Specifically, what role did he play in IAB’s obtaining a search warrant targeting Davison who, while off-duty, risked his life to save a stranger but was punished for his bravery?
Here’s what we know so far. Davison ran into trouble with the department last month simply because he had been out, enjoying a few drinks with friends, which — the last time we checked — is his right under the United States Constitution.
During his night out, he stopped to help a man being beaten outside a Queens nightspot. After one of the attackers shot at Davison and missed, Davison returned fire and wounded him.
He was given a field sobriety test at Jamaica Hospital, where he had gone because he suffers from high blood pressure. The testing was done in accordance with Police Commissioner Ray Kelly’s recent order that any officer who shoots and hits someone must be tested for sobriety. Other than a public relations gesture following the fatal police shooting of Sean Bell, it is not clear what the purpose of Kelly’s order was. But that’s another story.
At any rate, Davison tested a tad over the legal limit for DWI. IAB’s Chief Campisi then ordered Davison to check himself out of the hospital against his doctors’ orders and submit to a more accurate breathalyzer sobriety test at a police facility. When Davison refused, Campisi suspended him for being unfit for duty.
After a few days, Mayor Michael Bloomberg administered a reality check, urging Police Commissioner Ray Kelly to start acting like the normally intelligent being he is. Kelly then restored Davison to full duty and pronounced him a “hero.”

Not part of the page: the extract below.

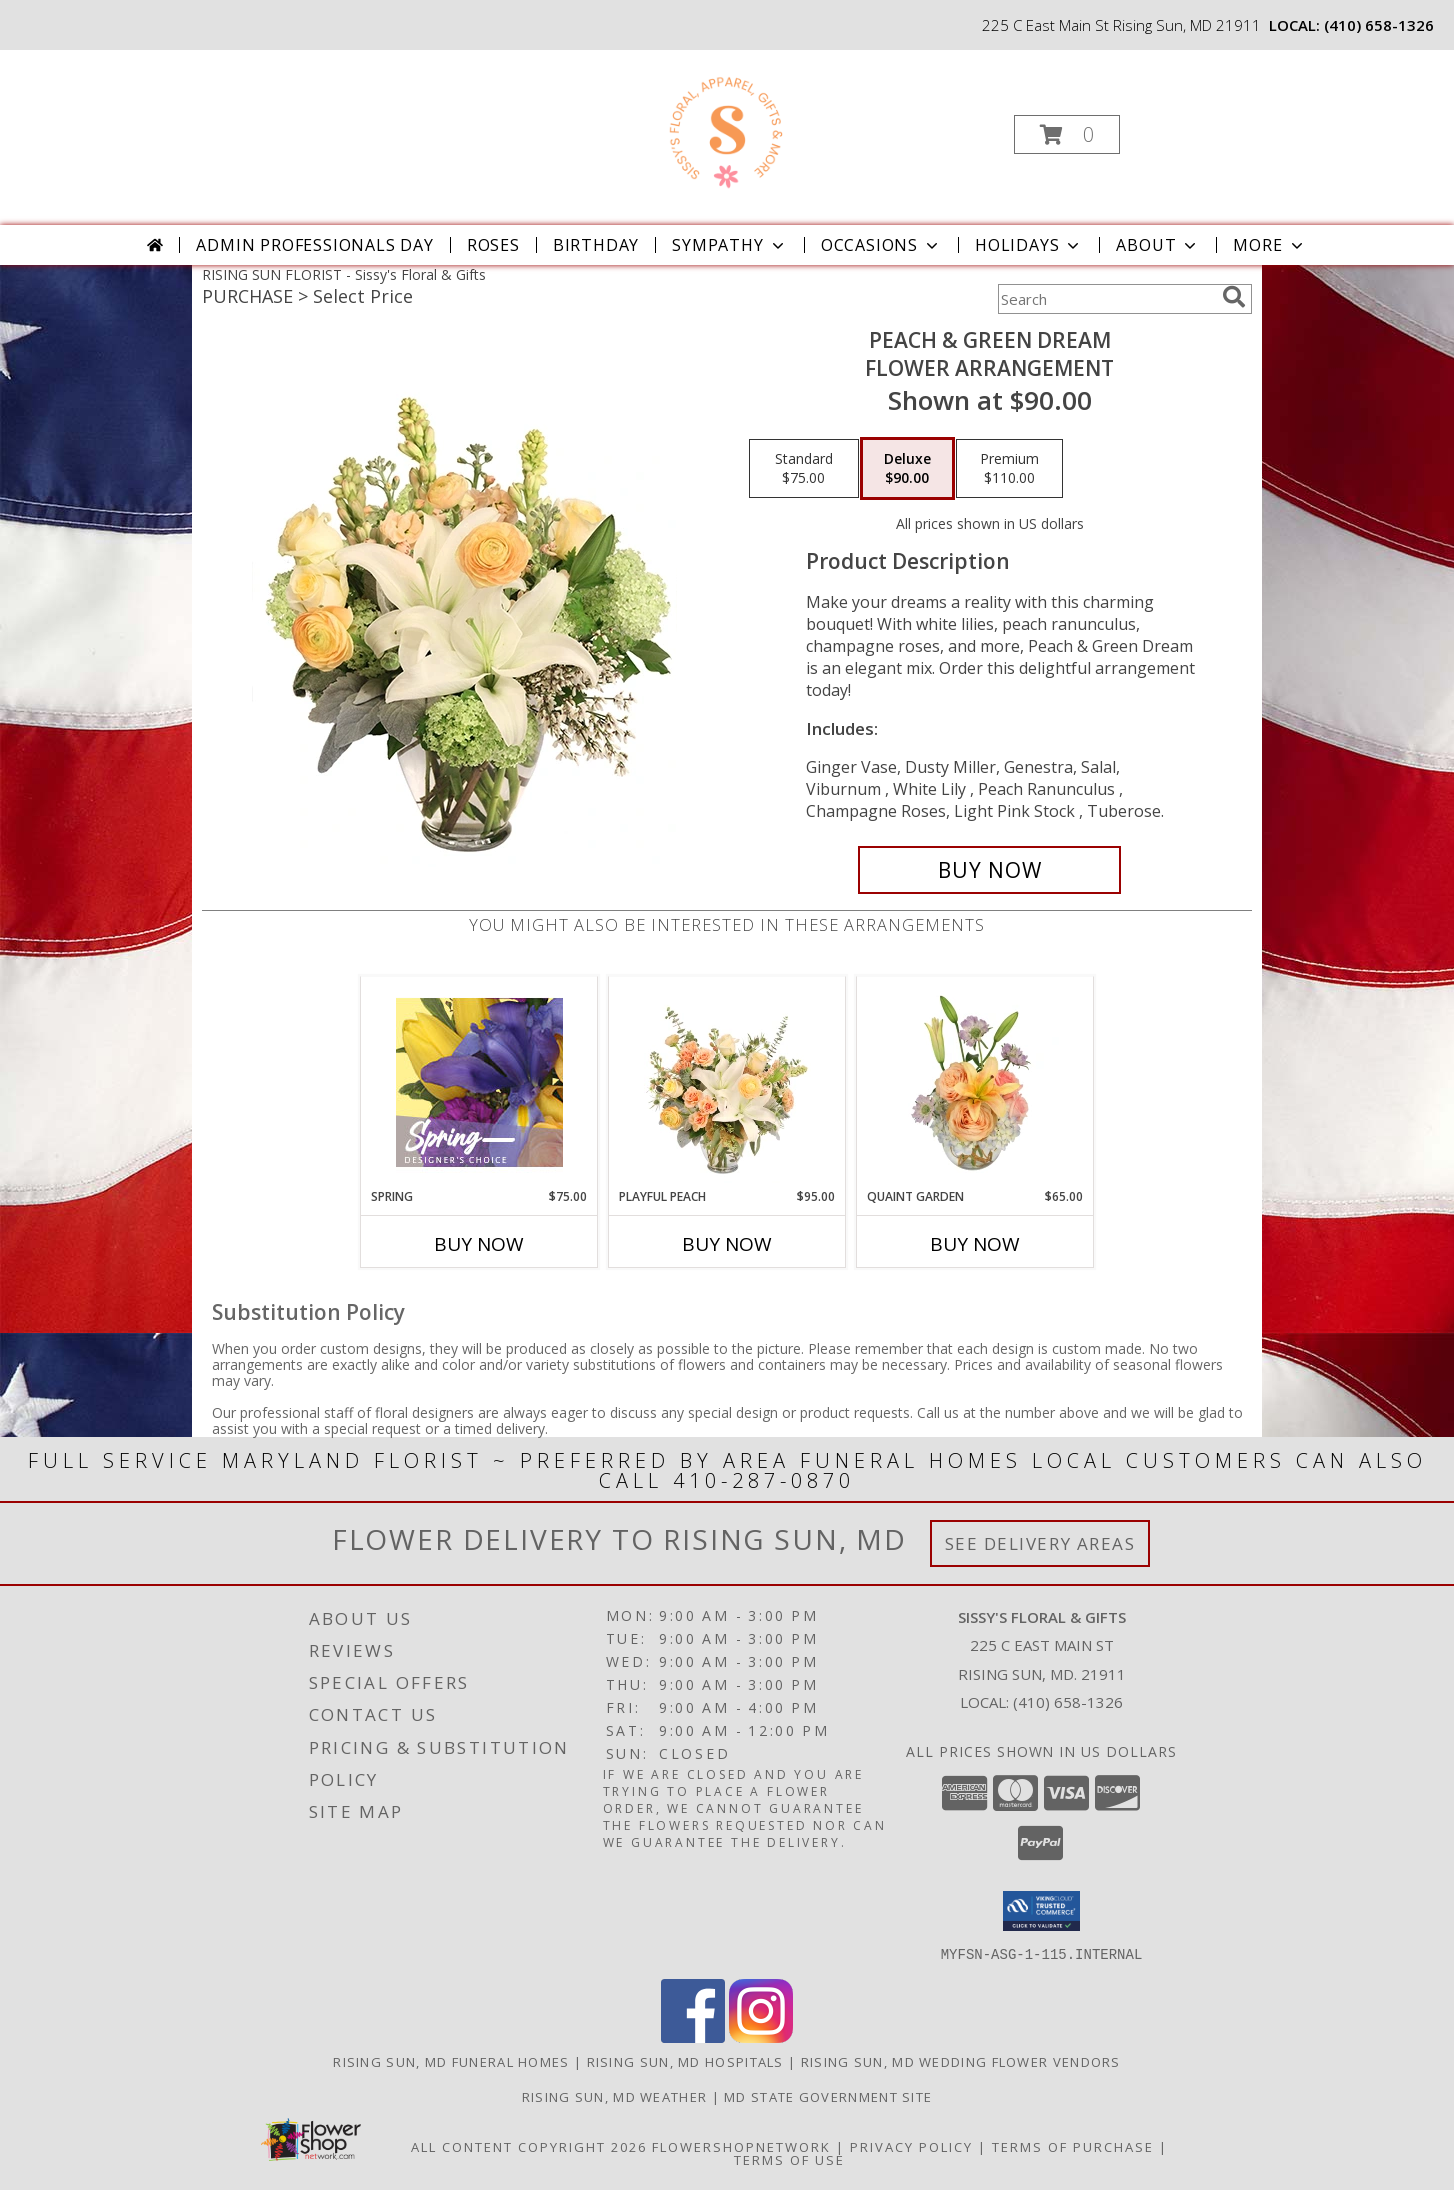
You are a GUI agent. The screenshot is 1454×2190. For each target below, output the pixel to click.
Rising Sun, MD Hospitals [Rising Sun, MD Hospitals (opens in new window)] (685, 2061)
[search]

Now, here is where it gets interesting. While all this was going on at the hospital, and for reasons no one has explained, Campisi obtained a court order from a judge to search Davison’s car and home, and to draw his blood.
Why is that so interesting? Well, to obtain a court order, one must convince a judge in a sworn affidavit that a crime has been committed or suspected. Davison’s car was not involved in the incident. He hadn’t been driving, so there was no known reason to search it or to obtain a blood sample from him.
As for the warrant to search his home, your guess, reader, is as good as anyone’s as to what that’s about.
A source familiar with the incident put it this way: “There has to be an allegation of criminal activity, and there is no reasonable basis to believe Davison committed a crime.
“The civilian witnesses and the ballistics evidence recovered from the scene —shell casings from a weapon that was not Davison’s — indicated the presence of another firearm [the gunman’s] and appear to have supported Davison’s account that he was fired upon.”
Added a second person familiar with the incident: “All this information was readily available to IAB. What, instead, led Campisi and IAB to conclude that Davison had been involved in the criminal activity needed to justify the issuance of a warrant?”
So what exactly did Campisi and his boys from IAB write and swear to in their affidavit that prompted a judge to grant such an order? What evidence did they provide to suggest that Davison might have committed a crime?
This is no mere legal technicality.
Maybe Campisi and IAB know something the rest of us don’t. Otherwise, as even a non-practicing lawyer like Kelly knows, what they wrote in those affidavits could be considered a crime itself — perjury.
Last week, Federal Magistrate James Francis IV again ordered the department to release some 600 pages of surveillance reports, albeit with names redacted to protect the identity of its undercovers.
In opposing the release, Deputy Commissioner of Intelligence David Cohen has cited such nonsense as claiming that disclosure would risk the lives of detectives and threaten “national security.”
Caution: when law enforcement agencies invoke national security, it usually means they don’t want the public to learn they have screwed up big-time.
In this case, that could more than likely involve illegal activity, as the spying reportedly occurred across the country and even overseas, which is, to say the least, not quite within the jurisdiction of the New York City Police Department.
The department has cited its surveillance reports to justify their mass arrests of 1806 protestors at the convention.
Cohen, Kelly and Mayor Mike continue to appeal Francis’s disclosure orders. Enough already.
Message to Mayor Mike: Stop wasting the taxpayers’ money on endless appeals you are ultimately going to lose.
Of course, he’ll probably be out of office by the time that happens.